### Your instructions
Nothing but the lines from the start of the entries below through the line containing "Image resolution: width=686" should appear in the answer, copied exactly and free of pictures.

[Opening Dataset records section]

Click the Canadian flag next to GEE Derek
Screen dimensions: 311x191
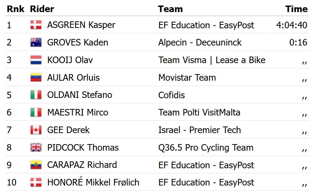[36, 130]
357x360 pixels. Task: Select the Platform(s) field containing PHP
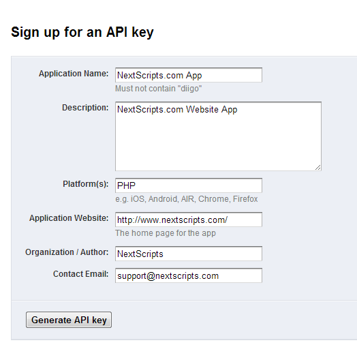[189, 185]
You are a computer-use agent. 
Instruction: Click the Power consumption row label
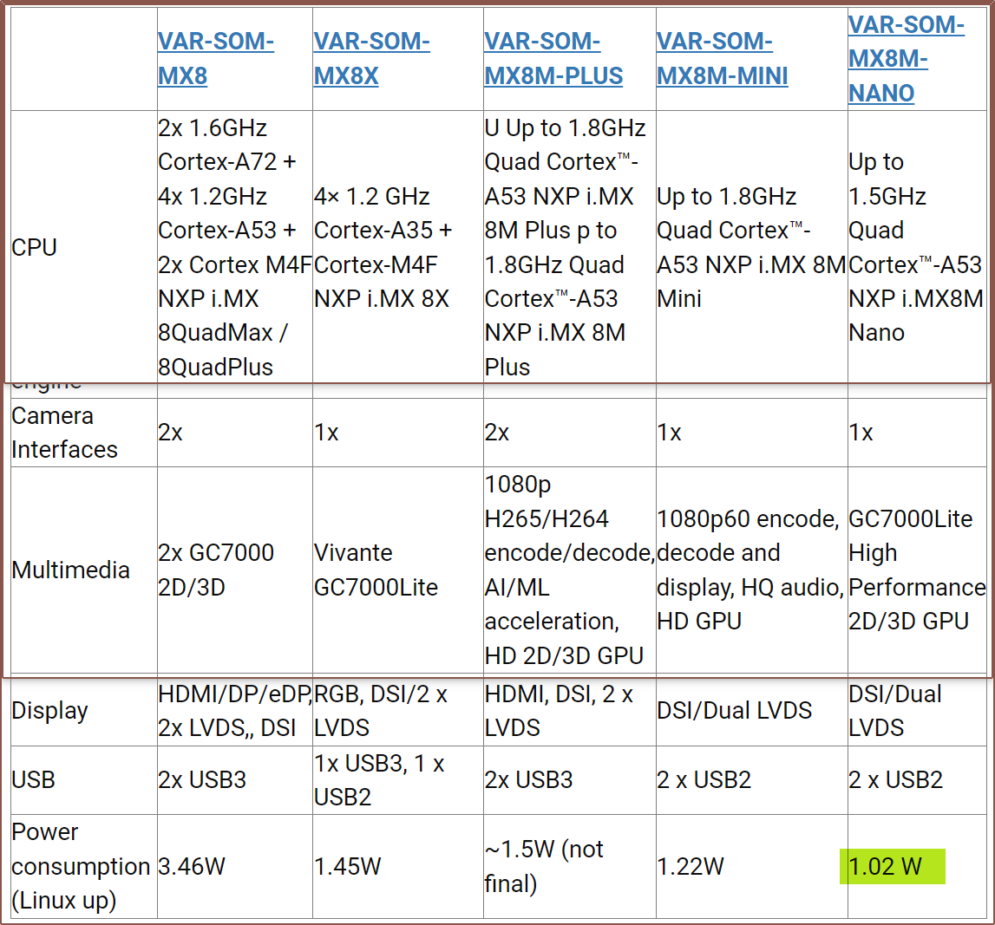click(80, 866)
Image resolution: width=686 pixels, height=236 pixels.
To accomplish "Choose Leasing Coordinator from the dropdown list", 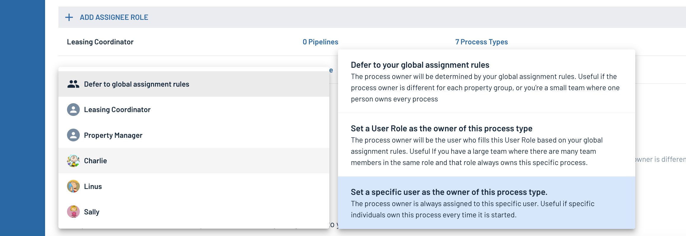I will [x=194, y=110].
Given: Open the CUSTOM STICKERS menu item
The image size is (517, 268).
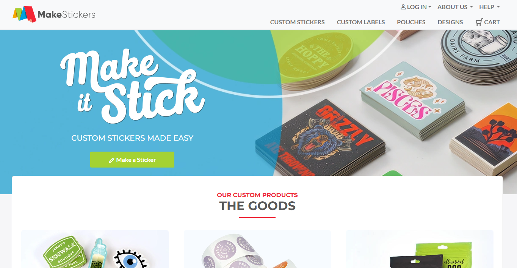Looking at the screenshot, I should pos(297,22).
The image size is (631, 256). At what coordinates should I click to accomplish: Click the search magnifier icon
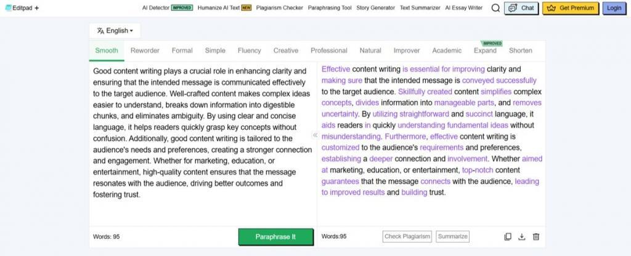pyautogui.click(x=496, y=8)
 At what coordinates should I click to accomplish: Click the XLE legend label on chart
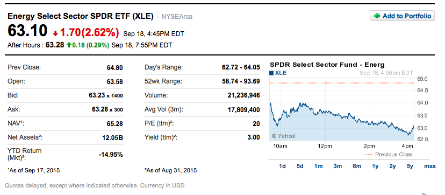(x=281, y=73)
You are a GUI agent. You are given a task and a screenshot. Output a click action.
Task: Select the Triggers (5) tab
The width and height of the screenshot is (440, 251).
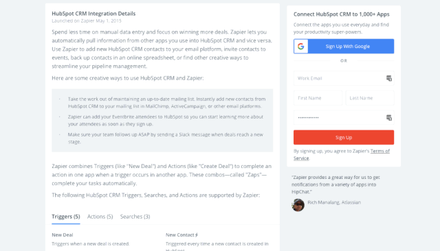point(66,217)
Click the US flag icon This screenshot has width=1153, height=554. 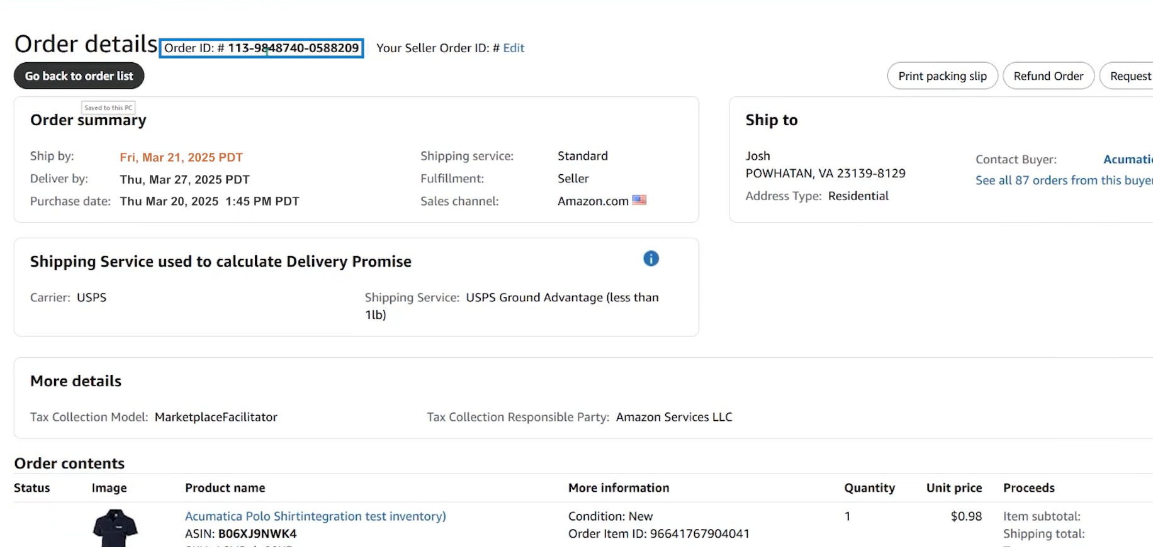click(x=639, y=200)
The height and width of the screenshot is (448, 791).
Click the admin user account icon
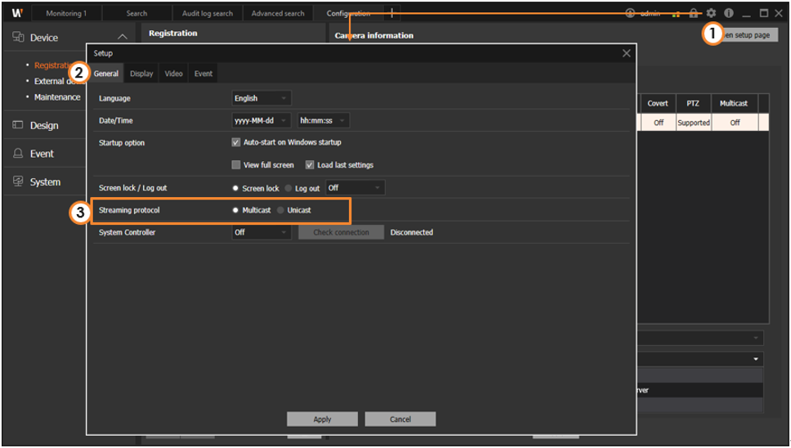tap(630, 13)
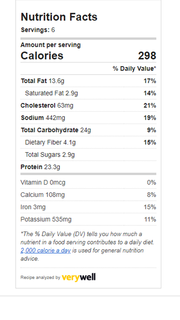Click the Recipe analyzed by text
The width and height of the screenshot is (180, 320).
coord(40,278)
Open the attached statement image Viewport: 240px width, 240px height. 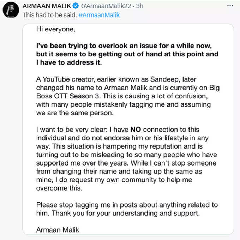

[Closing Dataset records section]

### Response box
Click the Canadian flag next to GEE Derek
Screen dimensions: 311x191
[36, 130]
357x360 pixels. Task: Select the Platform(s) field containing PHP
[189, 185]
You are a computer-use agent. 
Instruction: Click the Power consumption row label
click(80, 866)
Image resolution: width=686 pixels, height=236 pixels.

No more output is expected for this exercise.